After a successful sports broadcasting career, Kelly Parthen traded in her camera for cuddles, but the mother of two noticed a problem when her family went out to eat.
“Kids and healthy eating wasn’t a trend,” Parthen said.
So back in 2007, she took a leap of faith, co-founding Bean Sprouts.
“It’s hard to take that risk and open the very first one and take out loans,” Parthen said. “We did a small business loan and put in our own money. It was very, very scary.”
When the fear dissipated, excitement took its place. They nailed it.
“We have something and we know there’s a need in the market,” Parthen said.

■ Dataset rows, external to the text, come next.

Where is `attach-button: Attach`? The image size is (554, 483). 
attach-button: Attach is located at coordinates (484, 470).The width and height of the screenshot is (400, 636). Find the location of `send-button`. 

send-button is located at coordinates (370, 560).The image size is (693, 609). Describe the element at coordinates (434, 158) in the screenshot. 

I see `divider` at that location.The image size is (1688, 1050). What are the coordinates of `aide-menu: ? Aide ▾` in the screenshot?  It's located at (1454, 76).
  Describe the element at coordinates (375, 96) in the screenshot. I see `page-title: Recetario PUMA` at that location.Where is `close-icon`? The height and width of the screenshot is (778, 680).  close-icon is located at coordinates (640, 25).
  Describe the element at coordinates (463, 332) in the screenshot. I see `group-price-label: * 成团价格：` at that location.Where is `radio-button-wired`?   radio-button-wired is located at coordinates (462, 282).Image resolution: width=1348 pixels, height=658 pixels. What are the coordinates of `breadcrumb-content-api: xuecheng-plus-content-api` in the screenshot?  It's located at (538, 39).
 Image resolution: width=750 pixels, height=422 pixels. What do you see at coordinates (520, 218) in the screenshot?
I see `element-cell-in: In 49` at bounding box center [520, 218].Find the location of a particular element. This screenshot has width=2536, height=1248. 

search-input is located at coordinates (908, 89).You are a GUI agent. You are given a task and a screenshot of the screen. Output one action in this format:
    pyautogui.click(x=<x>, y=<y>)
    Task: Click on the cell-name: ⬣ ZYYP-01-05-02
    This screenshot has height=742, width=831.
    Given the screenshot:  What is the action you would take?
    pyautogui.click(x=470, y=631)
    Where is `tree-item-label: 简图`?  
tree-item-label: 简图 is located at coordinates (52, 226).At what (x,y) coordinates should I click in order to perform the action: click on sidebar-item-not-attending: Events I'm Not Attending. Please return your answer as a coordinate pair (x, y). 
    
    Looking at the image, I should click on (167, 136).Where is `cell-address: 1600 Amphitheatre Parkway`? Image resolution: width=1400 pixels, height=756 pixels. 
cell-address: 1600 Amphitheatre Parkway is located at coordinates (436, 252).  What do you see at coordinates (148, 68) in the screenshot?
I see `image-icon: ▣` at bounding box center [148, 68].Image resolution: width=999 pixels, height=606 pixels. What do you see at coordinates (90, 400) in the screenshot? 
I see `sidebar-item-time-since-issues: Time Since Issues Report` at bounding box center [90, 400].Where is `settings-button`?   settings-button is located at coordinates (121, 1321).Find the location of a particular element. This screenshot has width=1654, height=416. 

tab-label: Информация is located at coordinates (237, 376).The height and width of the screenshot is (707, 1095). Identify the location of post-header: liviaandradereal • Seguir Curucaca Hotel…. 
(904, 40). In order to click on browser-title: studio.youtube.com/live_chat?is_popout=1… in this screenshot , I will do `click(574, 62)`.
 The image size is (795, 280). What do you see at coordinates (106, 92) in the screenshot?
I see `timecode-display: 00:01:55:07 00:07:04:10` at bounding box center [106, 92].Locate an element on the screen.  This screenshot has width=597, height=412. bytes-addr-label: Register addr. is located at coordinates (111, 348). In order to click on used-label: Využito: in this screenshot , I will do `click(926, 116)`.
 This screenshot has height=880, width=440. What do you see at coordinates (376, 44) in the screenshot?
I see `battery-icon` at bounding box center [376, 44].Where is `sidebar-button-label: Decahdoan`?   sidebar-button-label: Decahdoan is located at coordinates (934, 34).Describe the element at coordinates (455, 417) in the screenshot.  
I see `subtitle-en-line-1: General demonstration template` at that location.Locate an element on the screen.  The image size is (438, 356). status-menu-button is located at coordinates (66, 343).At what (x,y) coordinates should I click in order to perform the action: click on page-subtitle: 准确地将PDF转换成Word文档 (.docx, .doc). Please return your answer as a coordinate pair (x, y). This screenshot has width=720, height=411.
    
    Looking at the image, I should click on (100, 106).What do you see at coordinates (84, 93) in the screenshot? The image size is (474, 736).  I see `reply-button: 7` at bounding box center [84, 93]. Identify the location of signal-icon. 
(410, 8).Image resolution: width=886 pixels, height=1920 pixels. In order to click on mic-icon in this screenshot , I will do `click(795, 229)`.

Her excitement is still evident 11 years later, as she gave FOX21 a tour of the kitchen.
“You’re already familiar with the grilled cheese, but let’s use healthier cheese and healthier bread and let’s put a couple veggies as eyes and cut it really fun,” Parthen said. “Then they’re eating the veggies without even thinking about it.”
Each restaurant has a little counter where kids can order for themselves, by pointing to dishes like the Crocamole, a hummus and avocado dish made to look like a crocodile.
“I really think that kids get excited about eating things that are fun,” Parthen said.
Rather than taking the “If you build it, they will come” approach, Kelly strategically put restaurants in places where families were already gathered, including zoos, children’s museums, and amusement parks.
Earlier this year, they opened a cafe at the Garden of the Gods Visitor and Nature Center in Colorado Springs. Her hip and healthy cafe has been ranked among the top 100 movers and shakers in the restaurant industry three times.
The Do-Re-For-Me sandwich, a spin on a PB&J with sunflower butter, organic jam and whole wheat bread made to look like a piano, was voted the best kids meal in the country.
Their mission, getting a boost by former First Lady Michelle Obama’s Let’s Move campaign, brought them all the way to the White House.
Bean Sprouts is now 14 locations strong and projected to bring in about $5 million in revenue this year.
Parthen has involved her kids, who’ve served as her taste testers, in the whole process. They’ve been there for the big moments, the grand openings and the book launches, but also for the tough times. She wanted to show them perseverance, with a side of playfulness, pays off.
“There has been so many times when we could’ve given up, but we believed what we were doing,” Parthen said. “It wasn’t always an easy road, and for my kids to see that perseverance is really important.”